It is simply too risky not to.

C. The traditional choice for investors has been protected equity loans

Most advisers typically recommend products such as protected equity loans (PELs) or geared equity investments (GEIs) that guarantee capital.

These products have their place, but they are costly and usually require large upfront cash outlays for interest pre-payments. Budget tax changes have made it even harder to use protected loans – but 100% investment gearing into POWER Shares has only been minimally impacted.

Current interest rates for PELs and GEIs are as high as 19 per cent!

After stripping out the (reduced) tax benefits and dividends, the breakeven return on these products is capital growth of almost double-digit rates, putting more pressure on portfolio performance.
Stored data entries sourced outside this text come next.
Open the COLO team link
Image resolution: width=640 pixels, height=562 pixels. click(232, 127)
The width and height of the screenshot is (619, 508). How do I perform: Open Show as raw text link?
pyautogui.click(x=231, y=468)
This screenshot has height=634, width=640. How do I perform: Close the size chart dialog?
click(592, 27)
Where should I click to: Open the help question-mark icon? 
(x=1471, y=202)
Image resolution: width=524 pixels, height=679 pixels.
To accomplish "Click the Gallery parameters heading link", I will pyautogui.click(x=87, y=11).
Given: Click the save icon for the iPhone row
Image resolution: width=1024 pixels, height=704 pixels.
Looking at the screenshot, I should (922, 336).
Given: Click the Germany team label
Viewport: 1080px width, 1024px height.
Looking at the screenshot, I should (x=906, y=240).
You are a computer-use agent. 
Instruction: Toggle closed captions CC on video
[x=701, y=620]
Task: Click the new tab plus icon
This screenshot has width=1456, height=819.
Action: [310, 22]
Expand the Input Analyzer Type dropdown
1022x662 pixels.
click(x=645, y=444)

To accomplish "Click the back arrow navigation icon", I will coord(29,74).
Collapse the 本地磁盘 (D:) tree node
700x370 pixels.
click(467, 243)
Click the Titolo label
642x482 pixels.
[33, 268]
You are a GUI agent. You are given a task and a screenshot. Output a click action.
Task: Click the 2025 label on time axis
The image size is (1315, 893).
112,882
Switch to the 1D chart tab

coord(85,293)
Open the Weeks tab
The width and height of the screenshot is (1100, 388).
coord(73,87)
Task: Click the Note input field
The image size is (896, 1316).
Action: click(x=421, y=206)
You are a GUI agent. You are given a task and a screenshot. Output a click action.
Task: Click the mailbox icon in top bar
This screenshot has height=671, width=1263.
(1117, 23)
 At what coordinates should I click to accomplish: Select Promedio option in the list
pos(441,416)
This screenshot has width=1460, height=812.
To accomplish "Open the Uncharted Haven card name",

D. POWER Shares Australia provides the same benefits at around half the interest

The interest rate on POWER Shares Australia is around 10 per cent – half the cost of many PELs and GEIs.

POWER Shares Australia:

  • is capital guaranteed by UBS Bank AG
  • lets investors borrow 100% of their capital outlay to invest in the product
  • provides an interest-only loan that can be pre-paid for 12 months or monthly in arrears
  • lets investors borrow the cost of their interest pre-payment by using an interest pre-payment loan.

So why is the interest cost on POWER Shares Australia half that of its rivals?

The capital protection in POWER Shares is actively managed and low cost unlike the more expensive, one off cost of a simple put option which is embedded in the premium cost of a protected loan.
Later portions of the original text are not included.